*** Quoted passage ***

# Datasets and Dataloaders

## Dataset
- Acts as a **container** for raw data.
- Provides access to **individual samples** via indexing (`dataset[idx]`).
- Implements:
  - `__len__`: Returns the size of the dataset.
  - `__getitem__`: Fetches a single sample by index.
- Does **not handle batching**, shuffling, or parallel loading.

## DataLoader
- Wraps a `Dataset` and acts as an **iterator** for easy data loading.
- Provides **batches** of data for training or inference.
- Handles:
  - **Batching**: Combines multiple samples into batches.
  - **Shuffling**: Randomizes the order of samples.
  - **Parallel loading**: Uses multiple worker threads or processes to load data.
- Implements:
  - `__iter__`: Returns an iterator that fetches batches.
 
## Summary
| Feature              | `Dataset`                | `DataLoader`            |
|-----------------------|--------------------------|--------------------------|
| **Role**             | Data container           | Iterator for data loading |
| **Access**           | Single sample            | Batches of samples       |
| **Indexing**         | Yes (`dataset[idx]`)     | No                       |
| **Batching**         | No                       | Yes                      |
| **Shuffling**        | No                       | Yes                      |
| **Parallel Loading** | No                       | Yes                      |

## Example of very simple Dataset and DataLoader

In [1]:
import torch
from torch.utils.data import Dataset, DataLoader

In [27]:
# Step 1: Define a simple dataset
class SimpleDataset(Dataset):
    
    def __init__(self):
        # Create some dummy data (e.g., 100 samples of 2D points)
        self.inputs = torch.arange(10).view(-1, 2)  # 50 samples of [x, y] pairs
        self.targets = torch.arange(5) 
        
    def __len__(self):
        # Number of samples in the dataset
        return len(self.inputs)
    
    def __getitem__(self, idx):
        # Return a single sample at the given index
        return self.inputs[idx], self.targets[idx]

dataset = SimpleDataset()

In [28]:
batch_size = 2
shuffle = True
dataloader = DataLoader(dataset, batch_size=batch_size, shuffle=shuffle)
for batch_idx, (inputs, target) in enumerate(dataloader):
    print(f"Batch {batch_idx + 1}")
    print(f"Inputs: {inputs.numpy()}")
    print(f"Target: {target.numpy()}")
    print()

Batch 1
Inputs: [[0 1]
 [6 7]]
Target: [0 3]

Batch 2
Inputs: [[2 3]
 [8 9]]
Target: [1 4]

Batch 3
Inputs: [[4 5]]
Target: [2]



In [29]:
batch_size = 3
shuffle = False
dataloader = DataLoader(dataset, batch_size=batch_size, shuffle=shuffle)
for batch_idx, (inputs, target) in enumerate(dataloader):
    print(f"Batch {batch_idx + 1}")
    print(f"Inputs: {inputs.numpy()}")
    print(f"Target: {target.numpy()}")
    print()

Batch 1
Inputs: [[0 1]
 [2 3]
 [4 5]]
Target: [0 1 2]

Batch 2
Inputs: [[6 7]
 [8 9]]
Target: [3 4]

*** Stored data ***

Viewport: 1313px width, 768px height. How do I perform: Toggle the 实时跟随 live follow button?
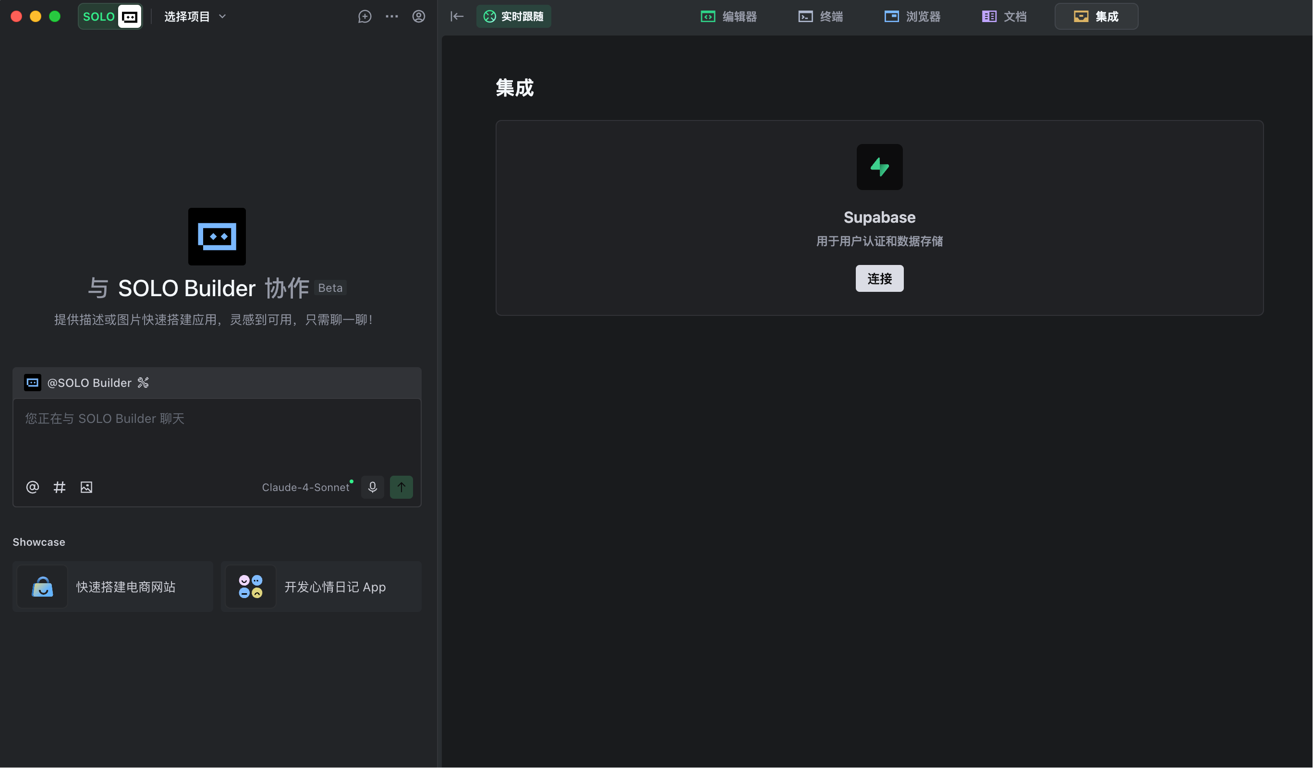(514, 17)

***
*** Stored data ***

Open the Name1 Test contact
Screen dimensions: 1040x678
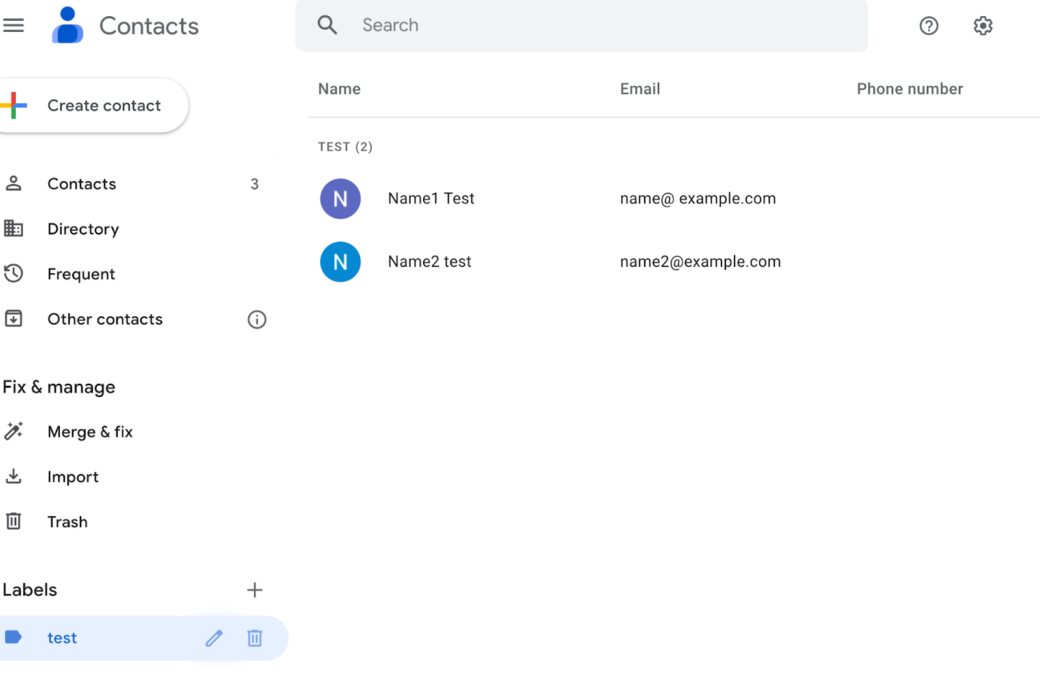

***
*** Stored data ***

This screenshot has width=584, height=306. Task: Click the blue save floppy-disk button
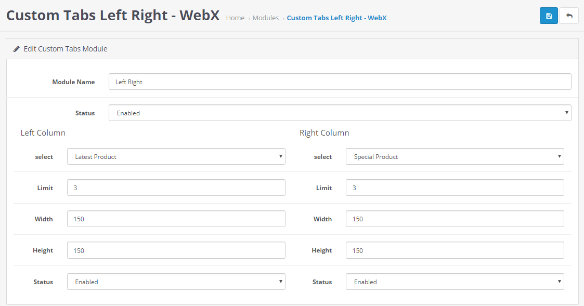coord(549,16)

***

## Required task A
In the notes on datasets and dataloaders, what does the `__iter__` method return?
## Required task B
Replace "blue" with "green" in the part of the records that opens with the line containing "This screenshot has" and closes with the line containing "coord(549,16)". Return only those lines, leaving the pictures out.

## Result A
An iterator that fetches batches.

## Result B
This screenshot has width=584, height=306. Task: Click the green save floppy-disk button
coord(549,16)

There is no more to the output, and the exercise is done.